┏━━
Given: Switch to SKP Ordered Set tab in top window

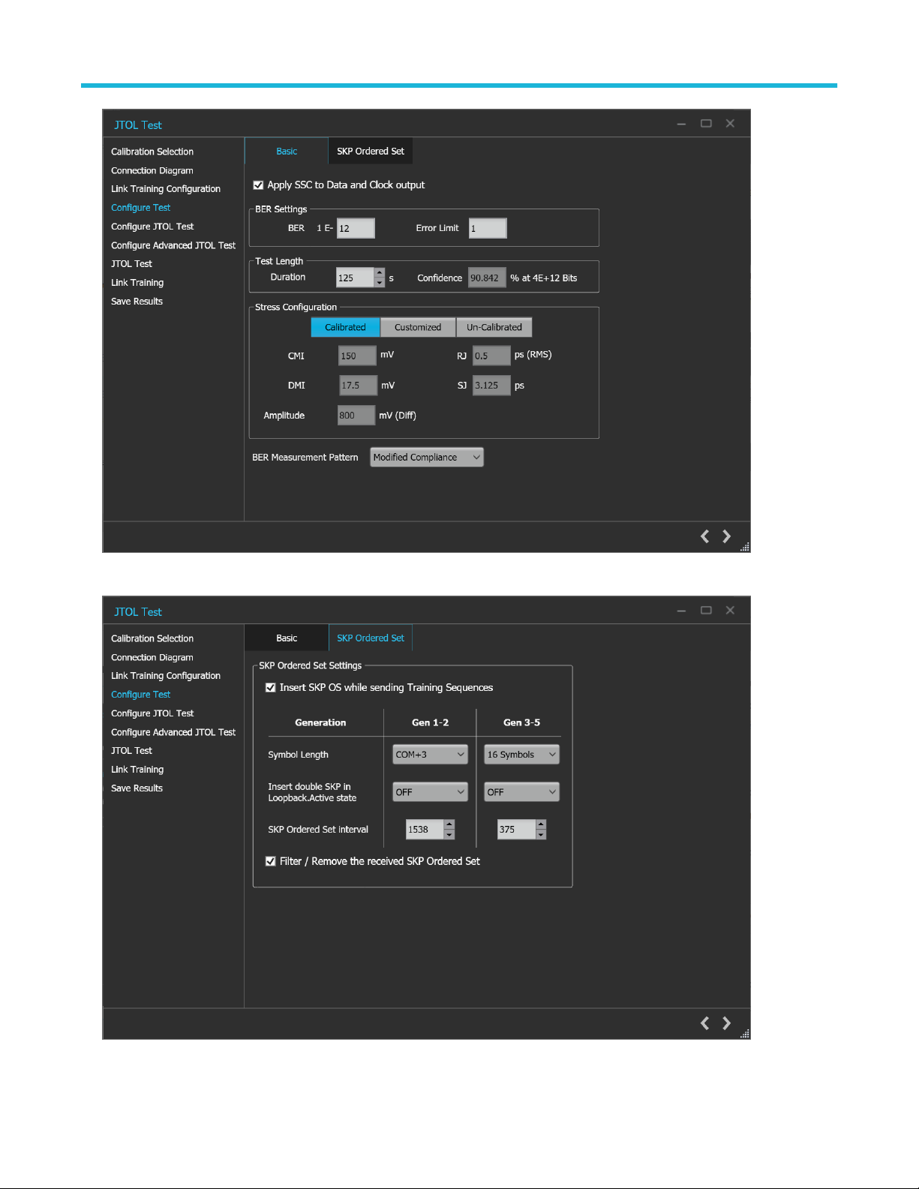Looking at the screenshot, I should [x=371, y=151].
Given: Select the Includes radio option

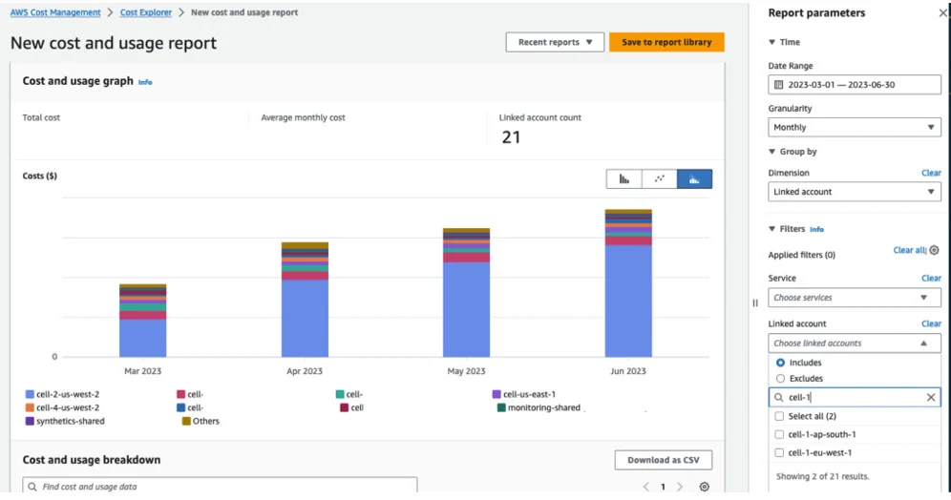Looking at the screenshot, I should 781,363.
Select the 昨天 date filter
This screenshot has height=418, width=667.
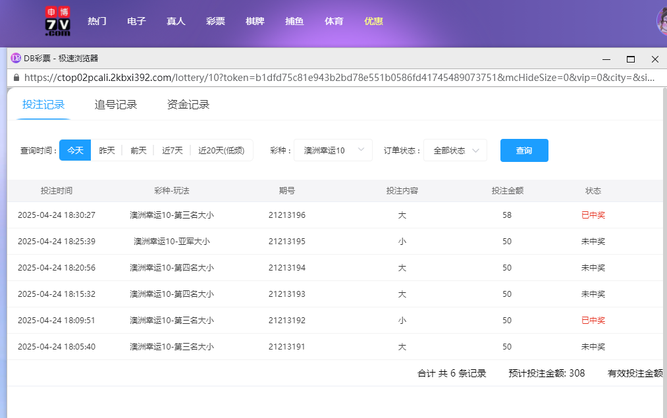[x=107, y=150]
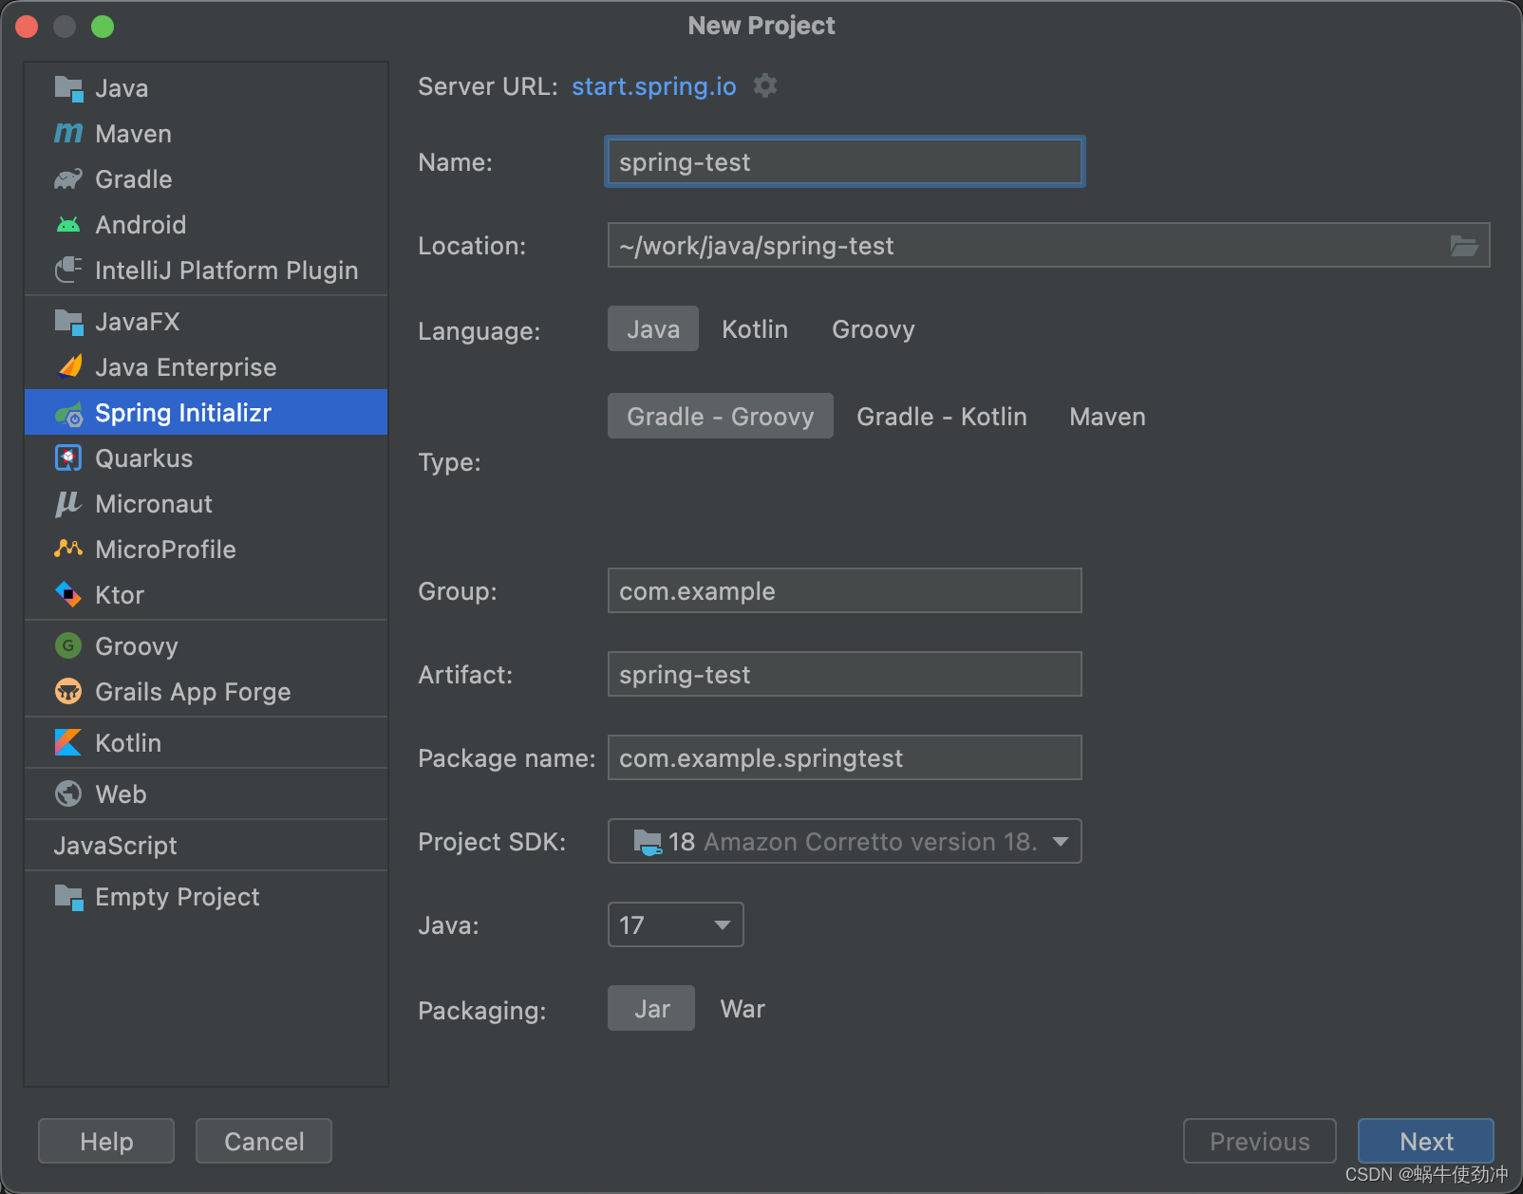Select Gradle - Kotlin build type
The height and width of the screenshot is (1194, 1523).
coord(941,417)
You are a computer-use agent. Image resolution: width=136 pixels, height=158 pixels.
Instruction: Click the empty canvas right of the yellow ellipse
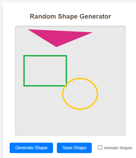(x=111, y=94)
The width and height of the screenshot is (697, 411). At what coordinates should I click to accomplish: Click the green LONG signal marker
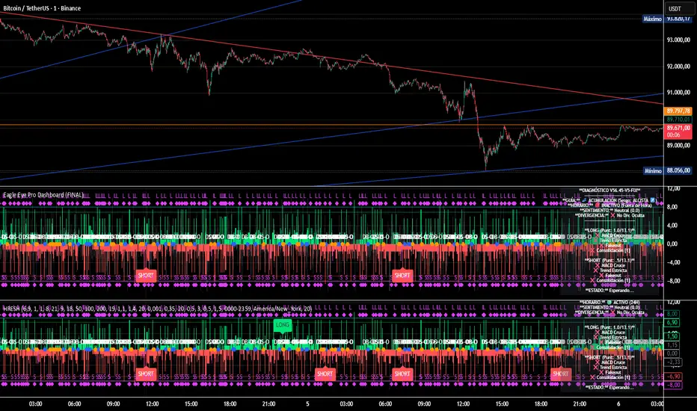tap(282, 325)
┗━━
=== Exercise prompt ===
Repeat the line containing "The width and" and every line after it up to the end of the material above, exactly as they stand, minus the pictures.

=== Task result ===
The width and height of the screenshot is (697, 411). At what coordinates should I click to accomplish: Click the green LONG signal marker
tap(282, 325)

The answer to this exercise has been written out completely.